▶

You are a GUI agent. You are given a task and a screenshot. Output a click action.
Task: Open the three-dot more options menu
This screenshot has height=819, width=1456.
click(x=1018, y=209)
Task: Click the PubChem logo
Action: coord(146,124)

◀

TASK REQUIREMENTS: In full and without alteration, transcribe the entries above.

EXERCISE SOLUTION:
You are a GUI agent. You are given a task and a screenshot. Output a click action.
Task: Open the three-dot more options menu
This screenshot has height=819, width=1456.
click(x=1018, y=209)
Task: Click the PubChem logo
Action: coord(146,124)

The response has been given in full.